The Queryloop
This page will explain what The Queryloop is and how you can get started.
Last updated
This page will explain what The Queryloop is and how you can get started.
Last updated
A decentralized technology called The Queryloop is used to index and search blockchain data. Data that is challenging to query directly can be queried via the Queryloop.
It is extremely challenging to read anything other than the most basic data directly from the blockchain due to projects with complicated smart contracts like Pancakeswap, Uniswap, and NFTs efforts like Bored Ape Yacht Club that keep data on the Binance smart chain and Ethereum blockchain.
Basic read operations, such as obtaining the owner of a specific Ape, the content URI of an Ape based on their ID, or the total supply, are possible in the case of Bored Ape Yacht Club because they are directly programmed into the smart contract. However, more complex real-world queries and operations, such as aggregation, search, relationships, and non-trivial filtering, are not possible. By engaging with the contract directly, we would not be able to obtain information, for instance, if we wanted to search for apes that are owned by a specific address and filter by one of their attributes.
You would have to process every transfer event ever produced to obtain this data, read the IPFS metadata using the Token ID and IPFS hash, and then aggregate it. Even for such straightforward inquiries, getting a response from a decentralized application (dapp) running in a browser might take hours or even days.
The transactions may alternatively be processed on your server, saved to a database, and then accessed via an API endpoint that you built on top of the server. This method, however, destroys crucial security features needed for decentralization and is resource-intensive, maintenance-intensive, exposes a single point of failure, and requires maintenance.
Retrieving accurate query results from blockchain data is theoretically challenging and made more time-consuming by blockchain qualities like finality, chain reorganizations, or uncled blocks.
This problem is resolved by The Queryloop, a decentralized system that indexes blockchain data and makes it possible to query it quickly and effectively. Thereafter, a typical QL API may be used to query these APIs (indexed "subquery"). Today, the same functionalities are available in both a hosted service and a decentralized protocol. Both are supported by the Queryloop Node open-source implementation.
Based on subquery manifests, also known as subquery descriptions, the Queryloop learns what and how to index Ethereum and Binance Smart Chain data. The subquery description identifies the smart contracts that are relevant to the subquery, the events inside those contracts that should be monitored, and the mapping between event data and the information that The Queryloop will store in its database.
After creating a subquery manifest, you instruct the indexer to begin indexing data for that subquery and save the definition in IPFS using the Queryloop CLI.
This graphic, which deals with transactions, provides further information about the data flow once a subquery manifest has been deployed:
Through a transaction on a smart contract, a dapp contributes data to the Binance Smart Chain.

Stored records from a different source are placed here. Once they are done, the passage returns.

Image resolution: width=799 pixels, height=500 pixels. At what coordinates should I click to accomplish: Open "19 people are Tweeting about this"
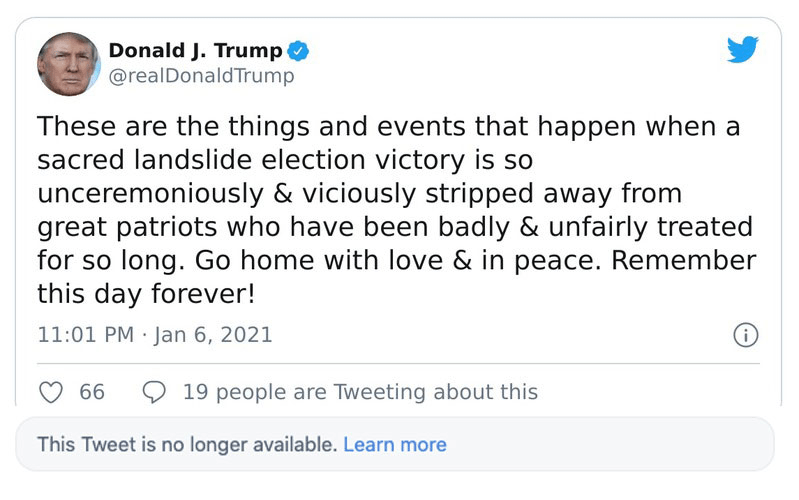pyautogui.click(x=360, y=392)
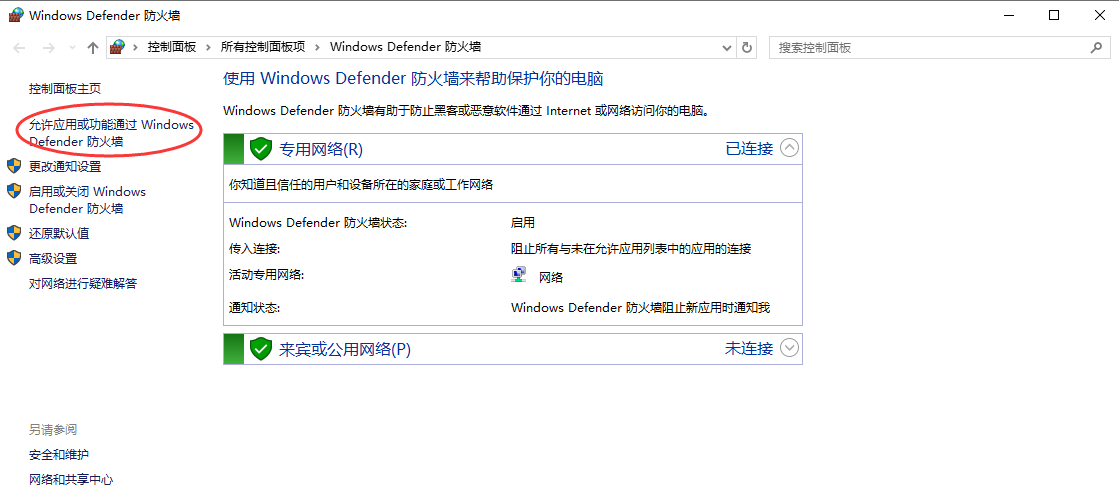
Task: Click the search magnifier icon
Action: [x=1097, y=47]

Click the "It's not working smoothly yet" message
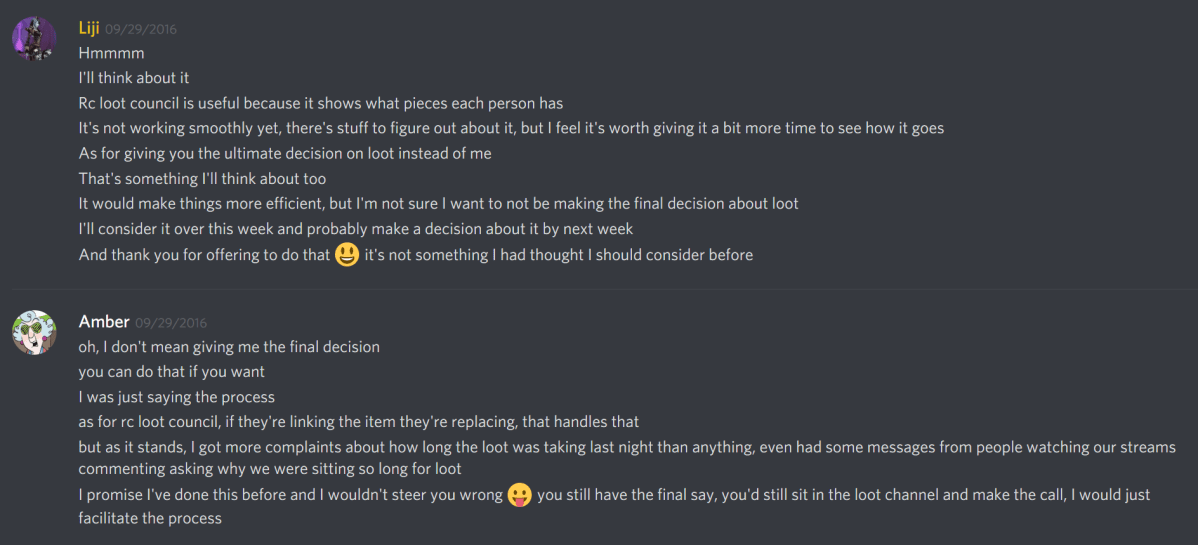click(x=510, y=128)
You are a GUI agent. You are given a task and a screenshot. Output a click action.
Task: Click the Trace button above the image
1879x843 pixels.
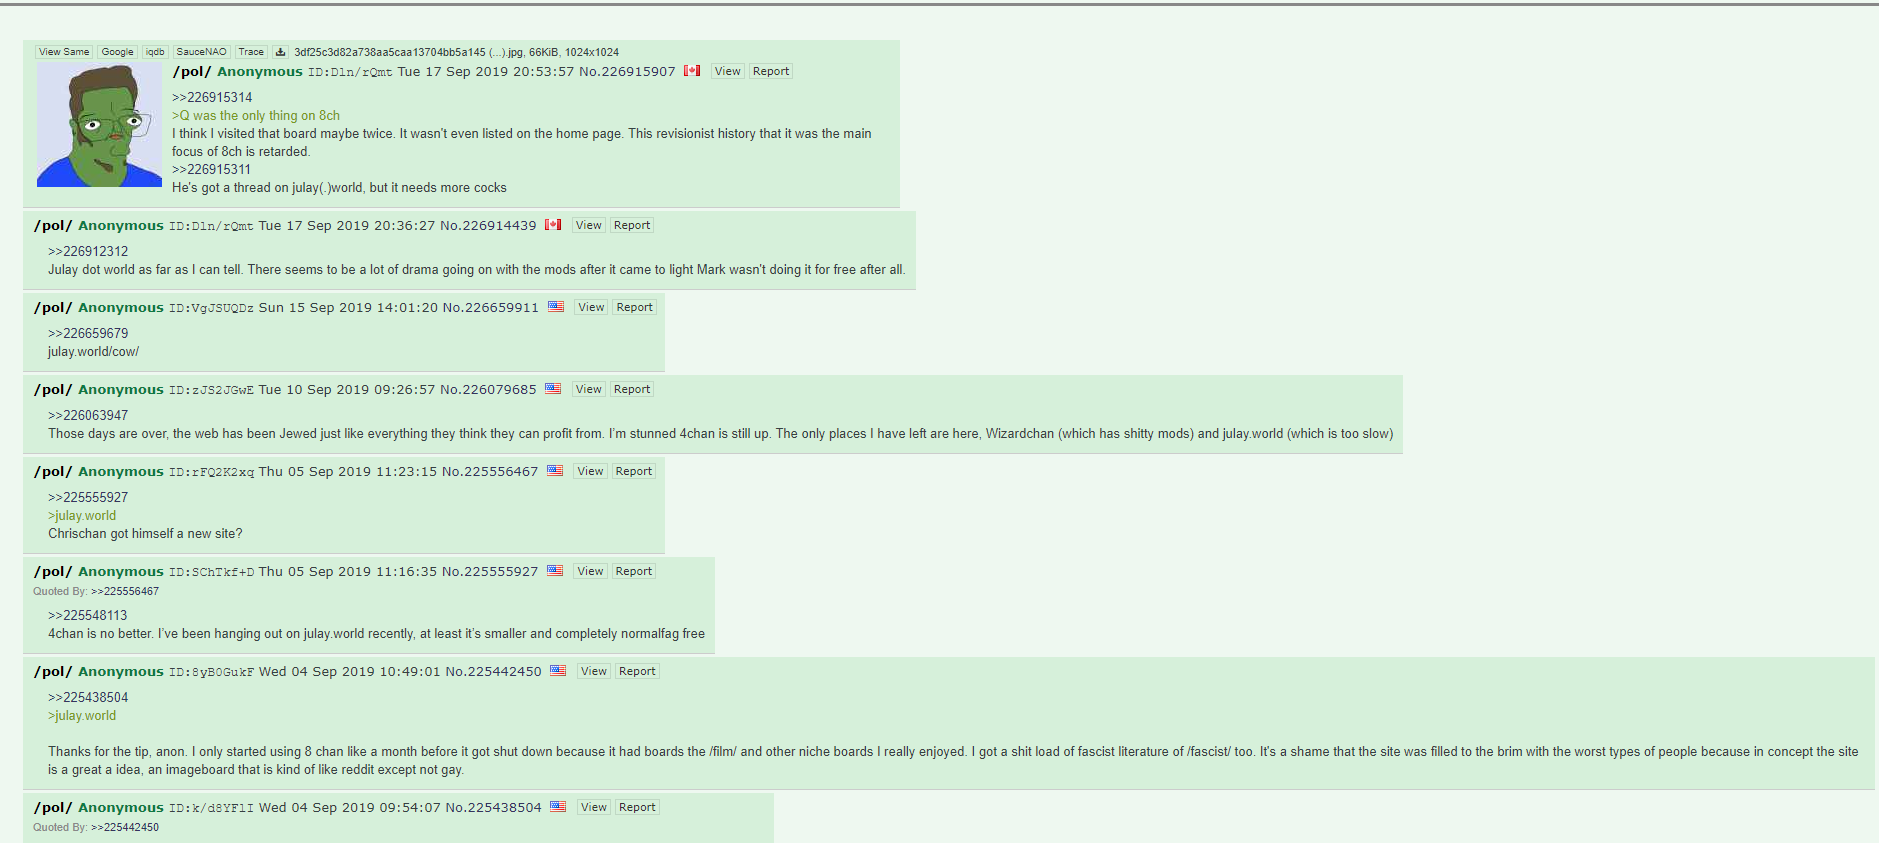point(251,52)
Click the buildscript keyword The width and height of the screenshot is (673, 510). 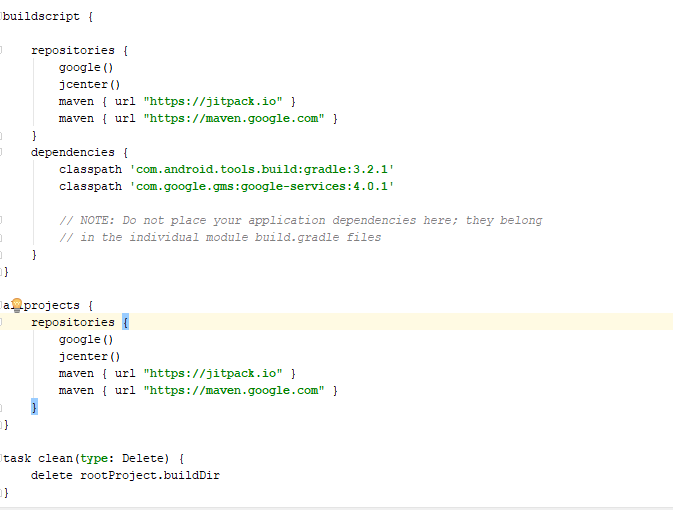pos(41,17)
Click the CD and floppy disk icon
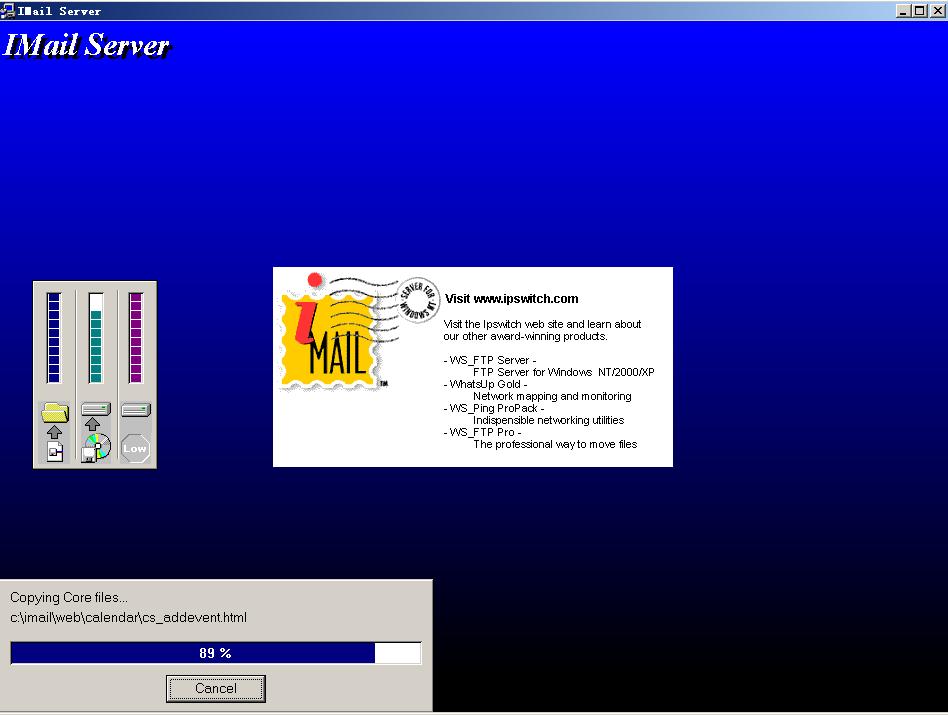Image resolution: width=948 pixels, height=715 pixels. (x=96, y=447)
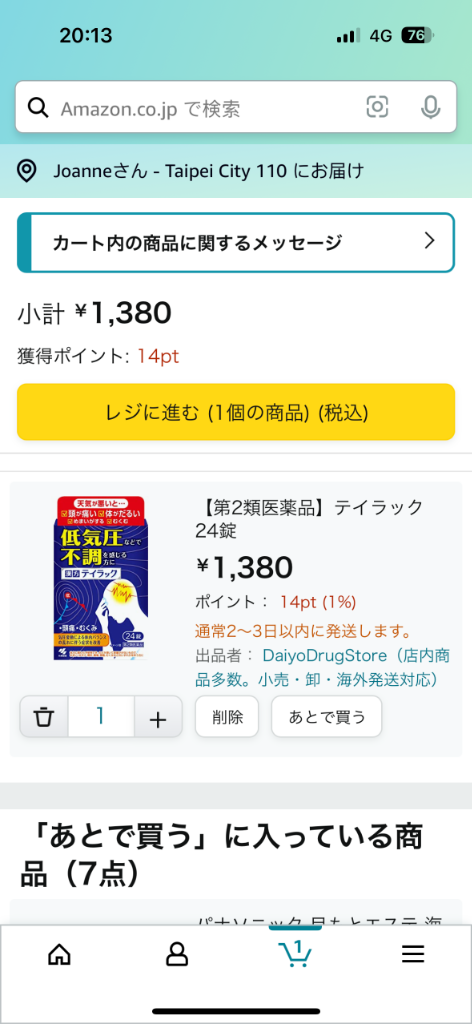Open the DaiyoDrugStore seller link
The width and height of the screenshot is (472, 1024).
324,667
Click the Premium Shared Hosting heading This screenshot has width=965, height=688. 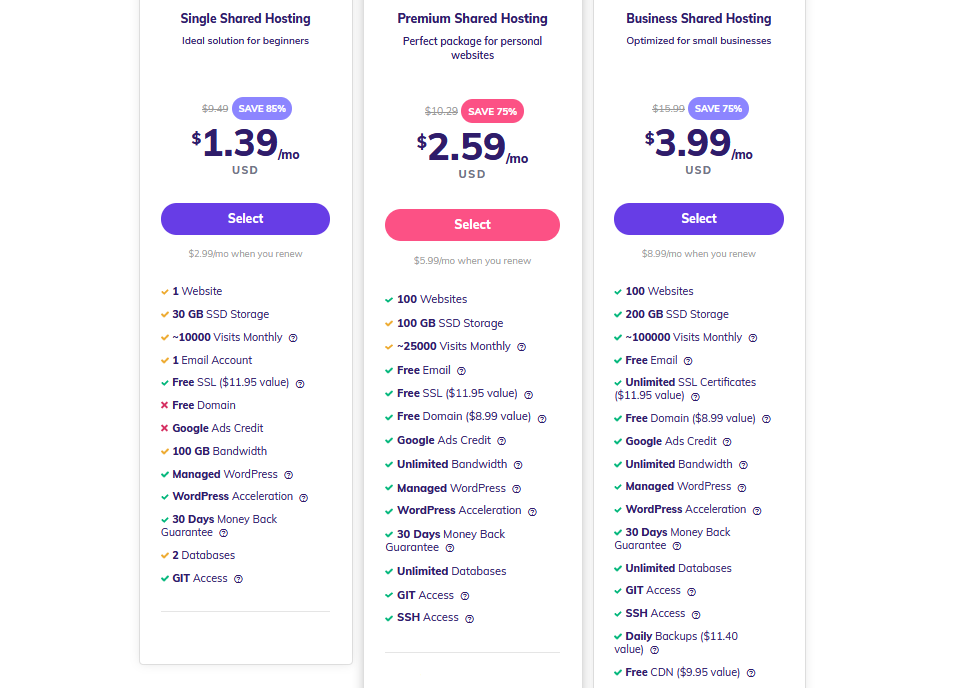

During the course of executing the transaction, the smart contract emits one or more events.
The Queryloop Node constantly searches the Binance Smart Chain for fresh blocks and any data your subquery might want.
These blocks are where Queryloop Node identifies Binance Smart Chain events for your subquery and executes the mapping handlers you specified. In reaction to Binance Smart Chain events, the mapping is a WASM module that produces or modifies the data entities that Queryloop Node stores.
Using the Queryloop Node's QL endpoint, the dapp asks for information that has been indexed from the blockchain. In order to get this data, the Queryloop Node in turn converts the QL inquiries into queries for its underlying data store by utilising the indexing capabilities of the store. The dapp provides end users with a sophisticated user interface that allows them to issue new transactions on the Binance Smart Chain using this data. The cycle continues.
The definition of subqueries, their deployment, and how to access data from the indexes that Queryloop Node creates will all be covered in further detail in the sections that follow.
You might want to have a peek at the Queryloop Explorer and study some of the subqueries that have already been deployed before you start building your own subquery. You may use QL to query the data from each subquery using the playground on the page for that subgraph.